Yesterday, Solyndra said in bankruptcy court that no qualified bidders have emerged and that the remains of the company -- intellectual property, equipment, and real estate -- would have to be sold in separate auctions. An "extremely low-ball" bid was made, according to chief restructuring officer Todd Neilson, quoted by the Associated Press, but "it was mainly designed to take the equipment and the real estate at an extraordinarily low price."

Neilsen said, in the same AP piece, that fewer than five foreign bidders are still performing due diligence -- but it is "highly unlikely" that a buyer willing to restart the factory's production would emerge.

Congress has had its day with Solyndra, although the CEO and CFO are not out of the hot seat. Steve Chu has been compelled to testify and he held his ground on the loan guarantee decision-making process. Jonathan Silver has left his post as head of the DOE loan guarantee program. The impropriety surrounding executive bonuses at the firm has been revealed. Songs have been composed.

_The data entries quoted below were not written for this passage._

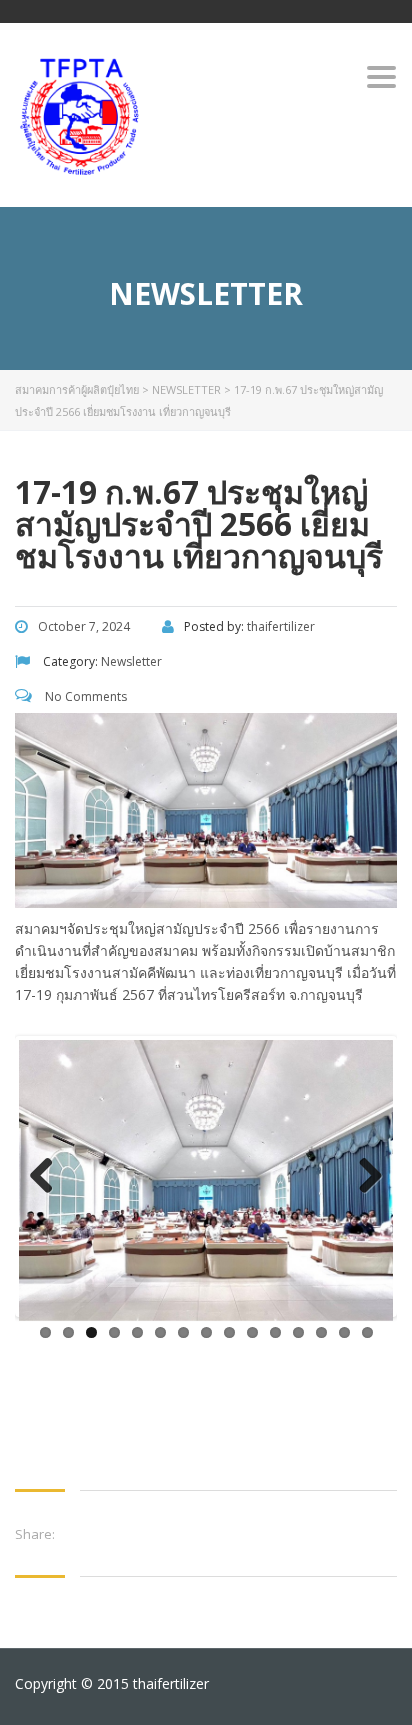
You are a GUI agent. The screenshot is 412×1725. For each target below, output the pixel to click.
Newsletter (186, 389)
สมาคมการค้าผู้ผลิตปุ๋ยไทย (77, 389)
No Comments (84, 696)
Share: (35, 1534)
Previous (49, 1177)
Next (363, 1177)
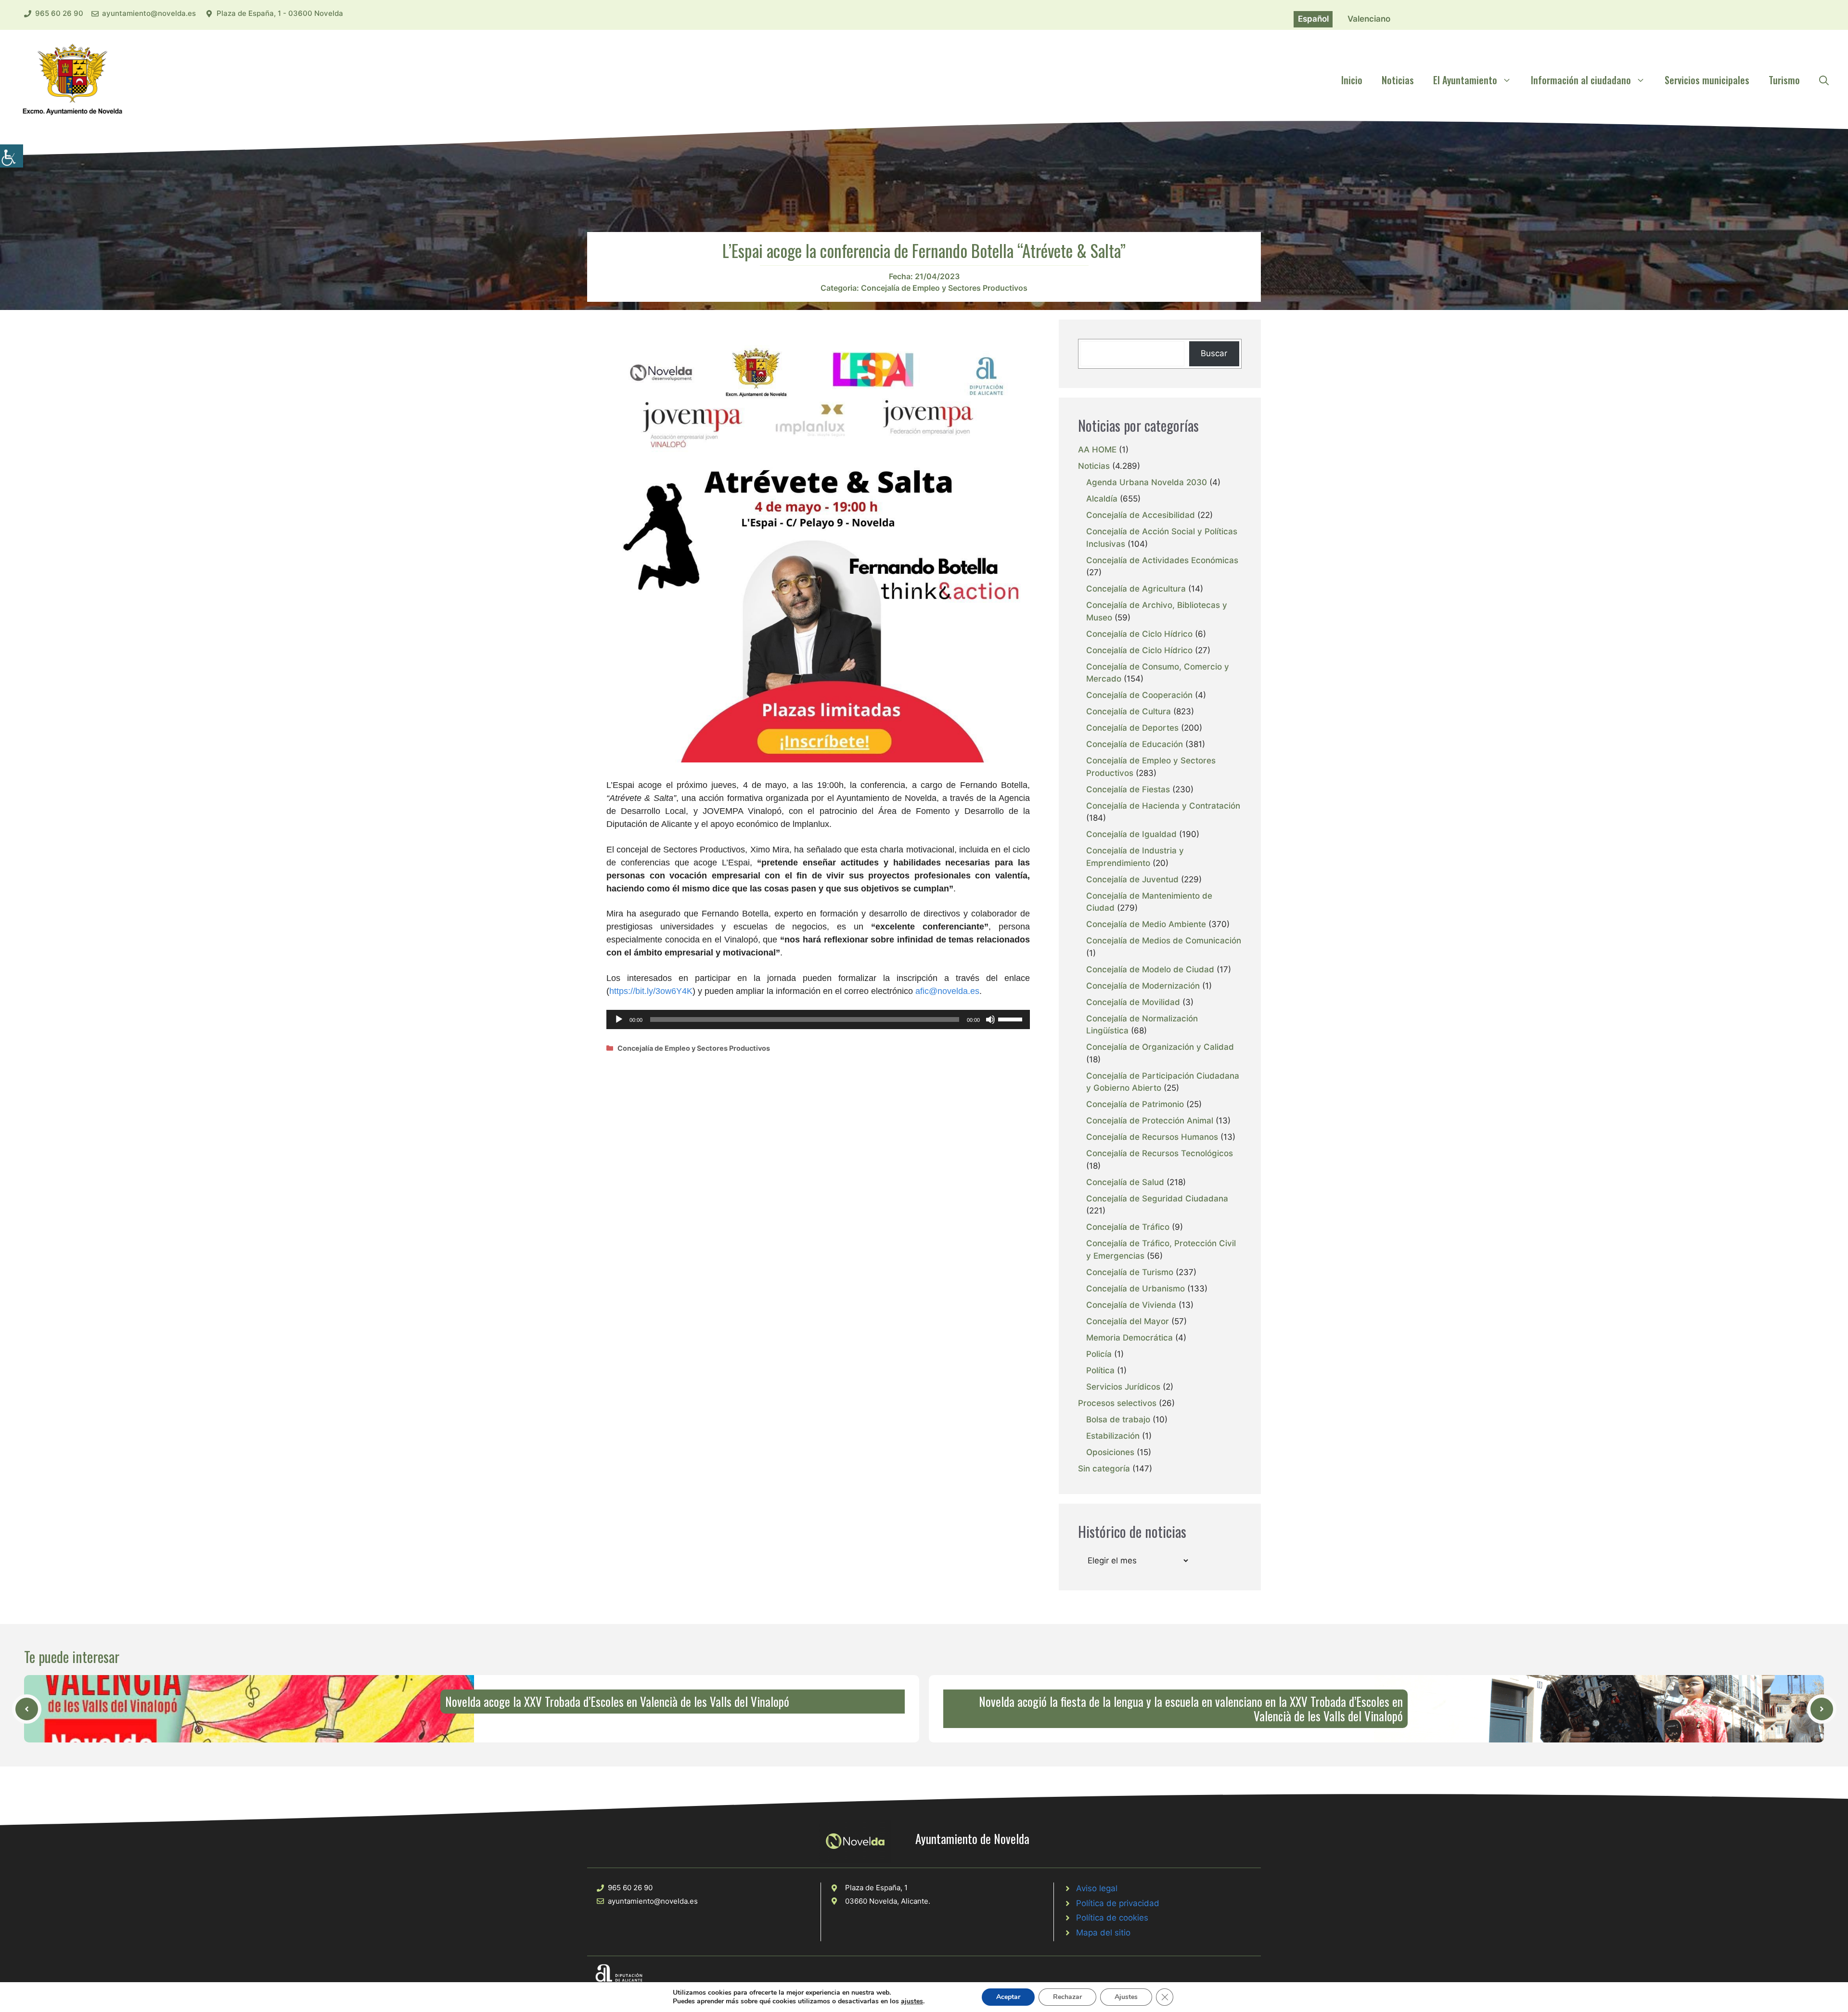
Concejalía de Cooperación (1139, 695)
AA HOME (1097, 449)
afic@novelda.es (947, 991)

According to the San Francisco Examiner, ex-employees of the fallen solar firm are eligible to receive $14.3 million in "Trade Adjustment Assistance," monies meant to help workers in the U.S. who have lost their jobs because of foreign countries engaged in unfair trade practices. That works out to $13,000 per employee. It's arguable whether unfair trade practices are what doomed Solyndra. Hubris, willful ignorance and a cloistered mentality were more likely the culprits in Solyndra's demise.

The remains of the company will be disposed of, ex-employees are moving on to new employment, Fox News is moving on to the next Obama scandal while Congress finds its next diversion. Solyndra will always haunt the Obama administration, but even bad spirits fade.